His partner said scoffingly, "It's not as though we weren't going to search that culvert, Aaron."
"She'd been saying that all day, Nolan, and nobody believed her." The younger trooper swallowed, refusing to glance at his partner. "But that boy's parents were desperate, and they pleaded to have the search teams sent to that area. That's why we were there when we were there."
The older trooper took off his hat and rubbed the back of his arm against his forehead. "You're free to think what you like, but Esther Price's just a crazy old woman." He put his hat back on and nodded toward the SUV. "You're looking a little wilted, ladies. The heat's nothing to trifle with. You're welcome to look around here, if you want, but we've kept a pretty good eye on things."
Myka had stiffened at "ladies," but her expression and her tone remained pleasant. "Agent Wells and I appreciate your time, officers." The emphasis was slight but unmistakable.
As they began walking to their SUV, Helena throwing her shoulders back to show the troopers that the sun wouldn't beat her down, at least not in their view, Aaron shouted after them, "If you want to talk to Esther, her farm's up the highway toward Boise City. That gravel road you passed about about a mile and a half from here, take a right on it and down about another mile, you'll see her farmhouse."

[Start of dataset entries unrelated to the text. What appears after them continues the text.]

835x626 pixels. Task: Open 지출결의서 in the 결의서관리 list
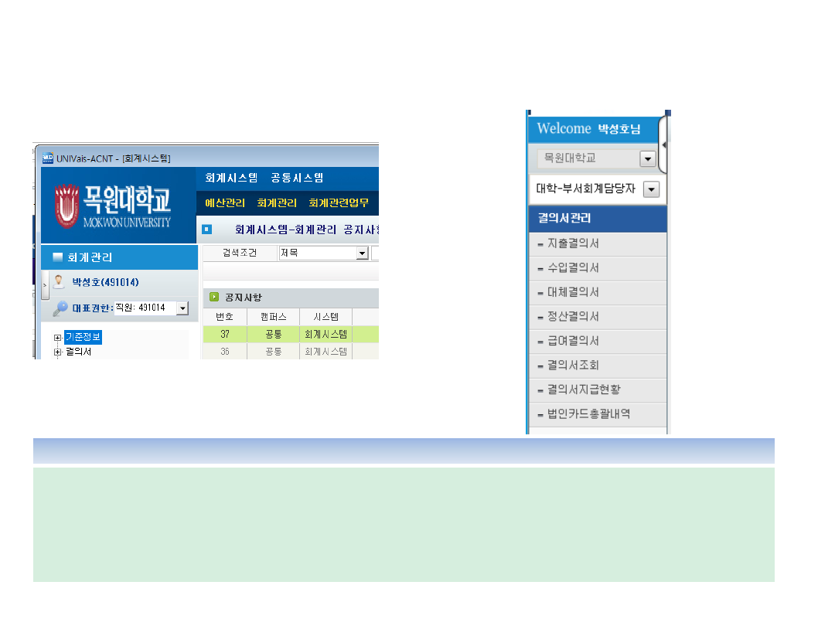click(x=573, y=243)

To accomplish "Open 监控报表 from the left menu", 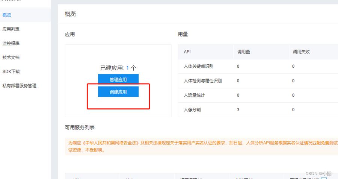I will pos(11,43).

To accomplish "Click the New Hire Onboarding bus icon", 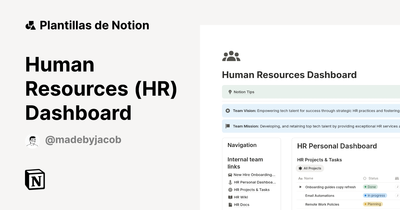I will [230, 175].
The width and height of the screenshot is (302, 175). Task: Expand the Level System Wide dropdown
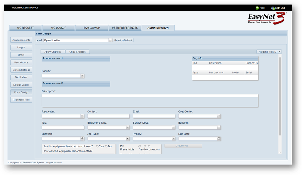(110, 40)

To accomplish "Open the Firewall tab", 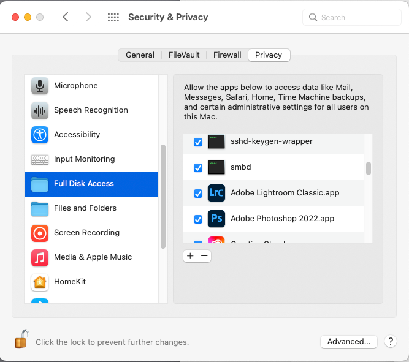I will [x=227, y=55].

Myka was silent as she turned the car around and headed north on the highway. As the air conditioner roared to life, Helena groaned and slumped against the seat. "The younger one tried to be helpful, don't you think? Maybe we should drop in on Ms. Price." Myka didn't respond, leaning toward Helena only to adjust the controls of the air conditioner. "I don't think we properly ended our conversation," Helena ventured. "It's not that I don't want to be here, Myka. I do, never more deeply than I have these past weeks, but even you can't say that I haven't been given more second chances than I deserve."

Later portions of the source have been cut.